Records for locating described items

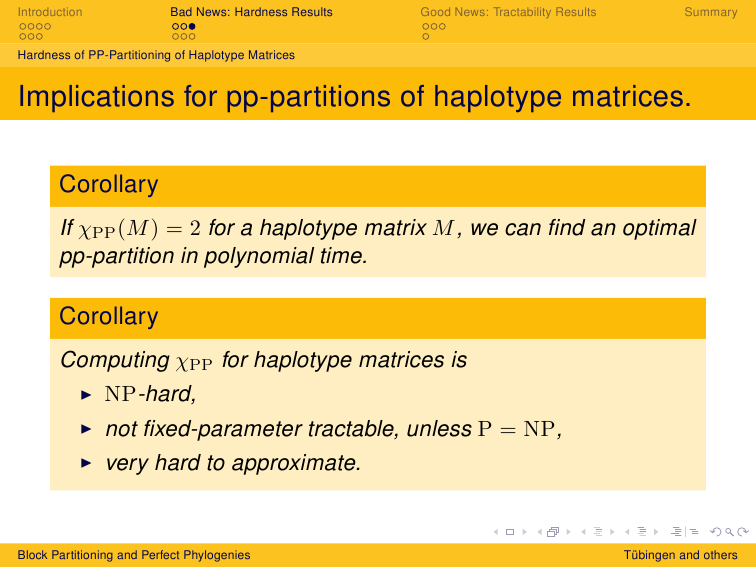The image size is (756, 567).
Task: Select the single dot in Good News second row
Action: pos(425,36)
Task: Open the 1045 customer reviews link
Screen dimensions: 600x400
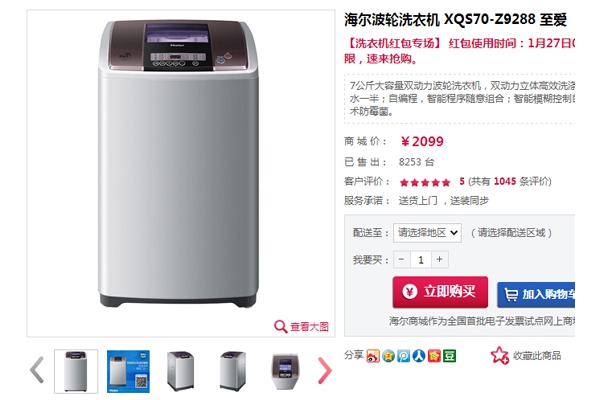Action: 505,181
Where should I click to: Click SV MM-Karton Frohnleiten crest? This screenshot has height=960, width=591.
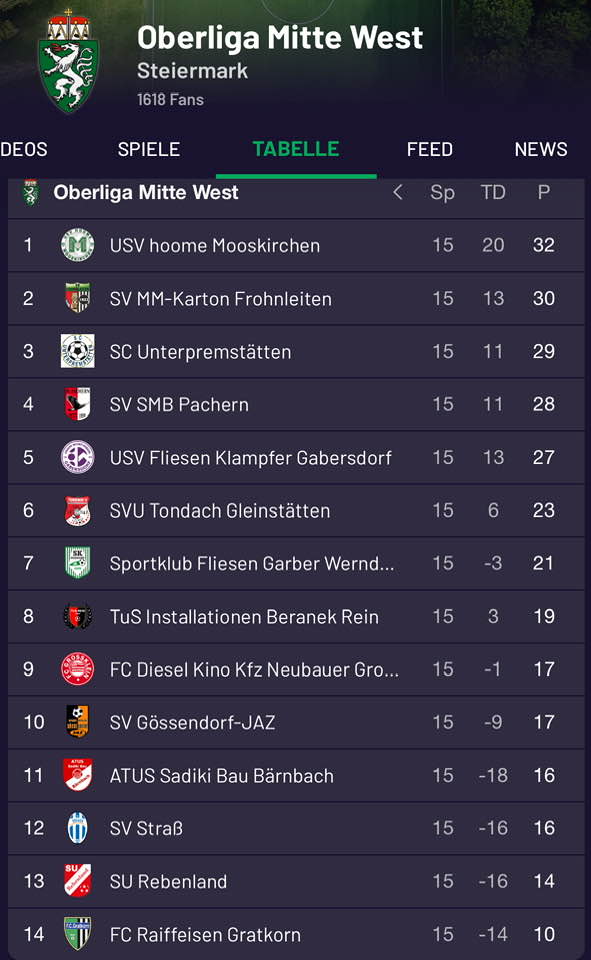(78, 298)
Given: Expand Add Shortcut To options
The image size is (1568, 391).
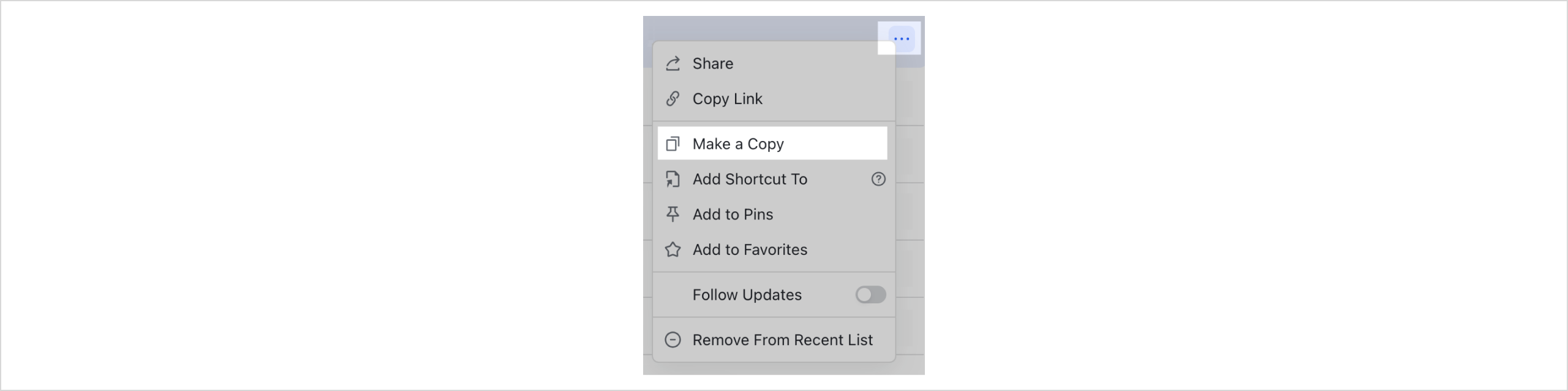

Objective
Pick out each line of the records that contains the string "Task" and copy those lines in full.

Output
Task: Select the single dot in Good News second row
Task: Open the 1045 customer reviews link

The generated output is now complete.